> [ASSIGNMENT]:
Quote verbatim the span of lines that begins the listing below and closes with the line containing "Task: Click the Export button".

> [RECORD SET]:
◇ ◇ ◇ ◇ ◇ ◇ ◇
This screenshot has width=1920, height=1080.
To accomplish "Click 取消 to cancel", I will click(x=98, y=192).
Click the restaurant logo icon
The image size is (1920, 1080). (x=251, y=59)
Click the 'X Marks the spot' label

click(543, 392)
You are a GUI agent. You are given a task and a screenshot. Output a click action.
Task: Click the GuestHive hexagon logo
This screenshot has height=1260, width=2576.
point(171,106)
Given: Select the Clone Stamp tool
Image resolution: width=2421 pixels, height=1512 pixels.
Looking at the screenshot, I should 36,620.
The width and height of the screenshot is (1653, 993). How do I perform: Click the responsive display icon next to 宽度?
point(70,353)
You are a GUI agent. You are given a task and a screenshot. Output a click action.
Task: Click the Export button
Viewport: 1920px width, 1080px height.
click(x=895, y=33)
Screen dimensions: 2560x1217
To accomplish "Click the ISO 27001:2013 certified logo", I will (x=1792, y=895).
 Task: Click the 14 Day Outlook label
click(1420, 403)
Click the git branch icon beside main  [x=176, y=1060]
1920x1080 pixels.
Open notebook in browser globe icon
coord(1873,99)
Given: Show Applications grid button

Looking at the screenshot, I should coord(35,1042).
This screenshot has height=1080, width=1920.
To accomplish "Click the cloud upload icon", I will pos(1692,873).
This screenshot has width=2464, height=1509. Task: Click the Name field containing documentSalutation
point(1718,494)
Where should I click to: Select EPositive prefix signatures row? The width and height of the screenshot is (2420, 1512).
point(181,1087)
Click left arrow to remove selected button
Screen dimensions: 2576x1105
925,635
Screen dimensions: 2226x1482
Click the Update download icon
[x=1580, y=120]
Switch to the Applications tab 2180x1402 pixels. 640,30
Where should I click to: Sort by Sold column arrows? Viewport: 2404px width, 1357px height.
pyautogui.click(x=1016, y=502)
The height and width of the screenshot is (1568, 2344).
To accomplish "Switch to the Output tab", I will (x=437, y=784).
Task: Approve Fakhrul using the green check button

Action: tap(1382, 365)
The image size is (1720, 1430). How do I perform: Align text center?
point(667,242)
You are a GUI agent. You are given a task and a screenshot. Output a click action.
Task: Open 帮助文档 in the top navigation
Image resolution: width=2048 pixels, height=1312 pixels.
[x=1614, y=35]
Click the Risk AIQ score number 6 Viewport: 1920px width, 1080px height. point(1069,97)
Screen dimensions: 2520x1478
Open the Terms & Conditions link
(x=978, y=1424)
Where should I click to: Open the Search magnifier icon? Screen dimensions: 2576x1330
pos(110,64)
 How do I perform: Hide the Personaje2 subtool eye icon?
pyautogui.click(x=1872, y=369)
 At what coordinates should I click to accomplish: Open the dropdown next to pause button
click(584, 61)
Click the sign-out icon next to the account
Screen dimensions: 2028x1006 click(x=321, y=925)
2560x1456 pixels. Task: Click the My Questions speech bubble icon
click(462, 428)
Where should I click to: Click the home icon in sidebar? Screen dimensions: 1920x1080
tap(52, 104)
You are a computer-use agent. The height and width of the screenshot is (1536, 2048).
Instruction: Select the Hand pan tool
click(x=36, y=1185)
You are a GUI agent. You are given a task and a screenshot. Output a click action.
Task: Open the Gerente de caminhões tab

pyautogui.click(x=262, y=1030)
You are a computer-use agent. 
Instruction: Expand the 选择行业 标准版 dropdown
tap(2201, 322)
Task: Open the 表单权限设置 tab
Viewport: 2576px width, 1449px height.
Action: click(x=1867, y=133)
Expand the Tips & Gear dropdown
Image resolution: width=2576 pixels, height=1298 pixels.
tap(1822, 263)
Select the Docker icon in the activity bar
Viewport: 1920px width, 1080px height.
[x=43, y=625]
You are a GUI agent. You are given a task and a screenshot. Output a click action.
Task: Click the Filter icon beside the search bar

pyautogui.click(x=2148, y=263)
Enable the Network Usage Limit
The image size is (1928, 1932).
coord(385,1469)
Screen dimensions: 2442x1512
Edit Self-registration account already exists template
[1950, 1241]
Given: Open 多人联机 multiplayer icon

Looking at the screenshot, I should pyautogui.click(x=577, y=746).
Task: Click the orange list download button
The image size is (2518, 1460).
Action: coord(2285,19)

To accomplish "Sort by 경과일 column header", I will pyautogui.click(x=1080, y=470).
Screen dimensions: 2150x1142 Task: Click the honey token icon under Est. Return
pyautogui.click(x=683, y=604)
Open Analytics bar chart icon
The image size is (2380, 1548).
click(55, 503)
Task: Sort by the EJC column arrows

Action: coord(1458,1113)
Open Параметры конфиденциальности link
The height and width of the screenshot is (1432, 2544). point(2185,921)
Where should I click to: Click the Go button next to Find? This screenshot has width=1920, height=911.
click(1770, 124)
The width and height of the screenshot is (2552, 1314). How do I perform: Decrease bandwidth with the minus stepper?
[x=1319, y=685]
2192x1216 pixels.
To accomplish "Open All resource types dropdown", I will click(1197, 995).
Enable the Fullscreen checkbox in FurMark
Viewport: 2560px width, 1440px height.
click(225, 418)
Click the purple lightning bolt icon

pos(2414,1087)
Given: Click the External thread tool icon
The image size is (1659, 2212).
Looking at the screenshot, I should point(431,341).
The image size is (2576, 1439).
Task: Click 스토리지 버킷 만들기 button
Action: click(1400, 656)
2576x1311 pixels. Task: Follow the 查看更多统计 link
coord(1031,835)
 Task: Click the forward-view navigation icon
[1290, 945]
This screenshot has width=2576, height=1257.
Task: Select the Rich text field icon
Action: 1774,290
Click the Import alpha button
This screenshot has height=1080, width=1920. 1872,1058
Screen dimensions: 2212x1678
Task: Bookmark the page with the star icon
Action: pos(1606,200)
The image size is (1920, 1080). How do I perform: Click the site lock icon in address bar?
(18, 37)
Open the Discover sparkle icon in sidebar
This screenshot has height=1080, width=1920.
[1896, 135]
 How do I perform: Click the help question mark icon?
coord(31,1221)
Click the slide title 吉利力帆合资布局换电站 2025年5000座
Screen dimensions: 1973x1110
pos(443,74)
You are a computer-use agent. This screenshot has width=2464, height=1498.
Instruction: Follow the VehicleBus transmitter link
◇ ◇ ◇ ◇ ◇ ◇ ◇
> [ANSWER TO THIS EXERCISE]:
This screenshot has width=1920, height=1080.
To accomplish "Click 取消 to cancel", I will click(x=98, y=192).
Click the restaurant logo icon
The image size is (1920, 1080). (x=251, y=59)
Click the 'X Marks the spot' label

click(543, 392)
You are a GUI agent. You are given a task and a screenshot. Output a click action.
Task: Click the GuestHive hexagon logo
This screenshot has height=1260, width=2576.
point(171,106)
Given: Select the Clone Stamp tool
Image resolution: width=2421 pixels, height=1512 pixels.
Looking at the screenshot, I should 36,620.
The width and height of the screenshot is (1653, 993). How do I perform: Click the responsive display icon next to 宽度?
point(70,353)
You are a GUI agent. You are given a task and a screenshot. Output a click action.
Task: Click the Export button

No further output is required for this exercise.